Evenings are starting to draw in, leaves are turning golden brown and university terms are just round the corner. Before you go, there a few things you can usefully be doing in the weeks before term starts.
1. Find the syllabus and ‘scope’ each subject
In looking through the syllabus you’re aiming to get an understanding of the whole subject, and a rough idea of how different parts of the course fit together. Do this for each of your subjects.
For example, a course of Modernist literature might be structured around, first, Georgian literature in the early 1900s, then High Modernism from December 1910 (Virginia Woolf) through the 1920s, and then reactions to Modernism in the 1930s. You would then look at which authors and texts can be categorised into which structure.
Similarly, for Criminal Law, scoping the subject might mean understanding that each crime must have a mental element and a physical, causative element, that there are 7 main crimes on the syllabus, each with their own definitions and some with their own unique defences, that there are general defences too, and that their are some periphery crimes which can ‘piggyback’ onto the main 7. You would then go into a little more detail for each node of that basic structure.
Understanding the scope of your course before you start will allow you to slot new things into your mental palace as you learn them, which is both easier and more effective.
There are several other ways of getting the same benefits:
- Talk to someone who did the same subject last year and get them to characterise the paper for you in detail. The key is to make sure they actually explain the lie of the land, and don’t just say that it was interesting or that some bits were hard.
- Read an introductory book (accessible through google scholar etc.). The important thing is to make sure it’s the right level; check your university reading list for guidance. For Romantic Literature, The Cambridge Companion to British Romanticism was for example excellent. Only read the introductory chapter and a few chapters that spring out to you.
- Listen to something like In Our Time, which has an enormous archive of interesting podcasts on arts and culture and is perfect for giving an overview of an area
2. Use past papers to focus your learning from the off
If you can get hold of some past exam papers, this will be fantastic for focusing your learning. Through reviewing past papers you’ll firstly work out which topics you’ll focus on, and second work out which bits of them to focus on.
The first part, which topics to focus on, depends on your exam format. For my English literature exams, the paper was 3 essays in 3 hours, with some essays on single authors and some comparing texts. Thus the most authors and texts you could feasibly write about in one exam was 6, and so I’d normally learn 7 or 8 through the year to give a bit of leeway and choice.
Second, when working out which parts of topics to focus on, create a document, like this, collating relevant topics and themes together. English, for example, is a very thematic subject, and so past papers are often structured around a set of recurring themes. Other subjects may have clusters of issues around certain topics. If you can get hold of the examiner’s report, that’s also great for honing in on what’s worth learning and what isn’t. However don’t spend forever poring over these because chances are you won’t yet understand a lot of what they mention; better to revisit these during revision, after you’ve answered the question in the actual exam paper.
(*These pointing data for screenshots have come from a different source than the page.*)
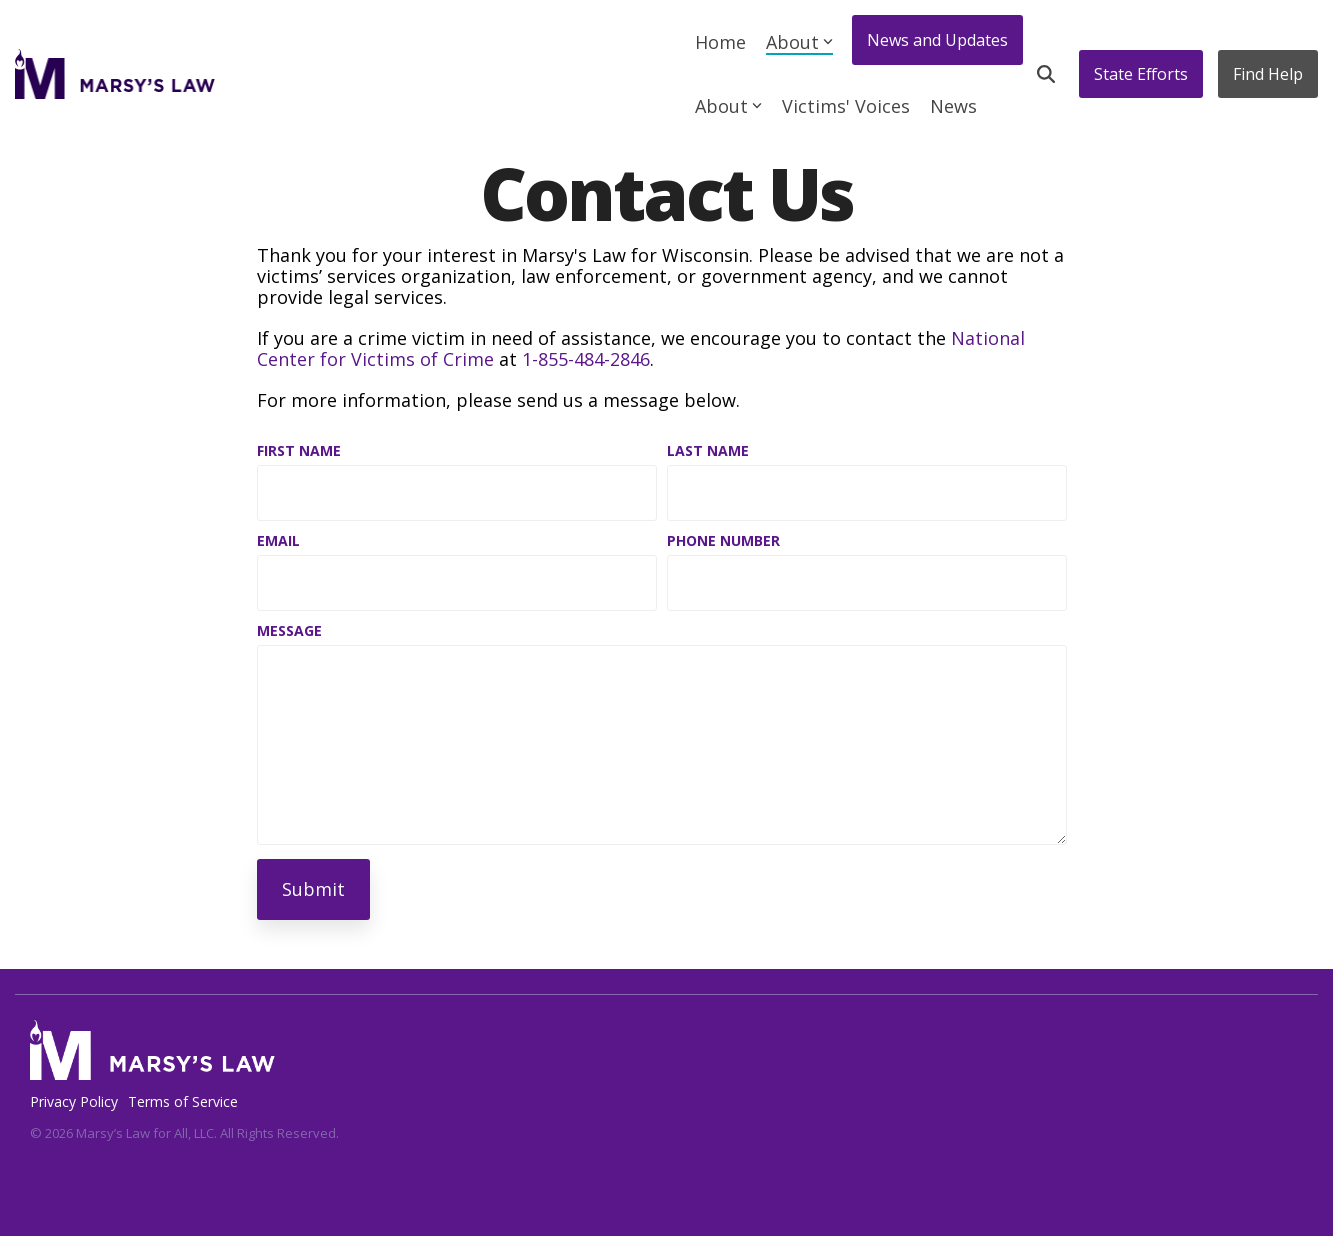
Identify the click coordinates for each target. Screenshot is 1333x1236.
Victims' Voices (846, 106)
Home (720, 42)
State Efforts (1141, 74)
I used to print out this document and put at the front of my file. Every time I finished a text I’d flick through it and have a think about how what I’d read related to each theme.
With subjects like Law, reading past papers can be tricky because you won’t yet necessarily understand the question! THAT SAID, looking through past papers is still worthwhile. For example, in Law, the essay questions always focus on the contentious areas. I would make a document listing each of these, and fill it in through the year with readings I’d done and opinions I had on the questions. Doing this as I went meant that by the time it came to actually answering exam questions I didn’t have to stop and ask myself what I actually thought. I had already formed an opinion on the general issues raised, and so could focus on making my answer to that specific question as good as possible.
Doing both of these steps means you know what you need to focus on through the year. Knowing this is advance means that, throughout the year, you can pay closer attention to the particularly important ideas. It also reduces your workload because you don’t waste time learning things you’re never going to use.
3. Make a gentle start on some reading
By this point you should know what papers/modules you’re going to do and should also have a rough idea of what they’re about, which texts or authors or topics you’re going to focus on in the exam, and which themes and ideas you’re looking for within them. Knowing all this means you should be able to plan pretty well what you’re going to read for the rest of the year.
In the month before your course starts, try and make a decent dent in this essential, ‘primary’ reading. Not only does it mean you’ll hit the ground running, but also you’ll understand the start of the course better, and will be able to spend more of your term time reading secondary material on these texts/doing other things you enjoy.
Action plan for pre-reading:
- Fairly obviously, you should start reading the things you’ll study earlier in the course first.
- Circle/highlight important passages or quotations and make sure they’re easily accessible and, preferably, searchable (see my article here on the wonders of the Kindle highlight function).
- Whenever you finish something make sure to write down a few thoughts about it straight away; this will quickly become a treasure trove your later self.
- After finishing a text, it’s usually worth at least skim-reading the introduction and giving it a quick google/google scholar search.
- Finally, get out your ‘themes’ document and think about which themes or areas the work most resonates with.
I hope you’ve found this useful and that you can stride into uni next term with your head held high, knowing that, at least for the first few weeks, you have set yourself up for success.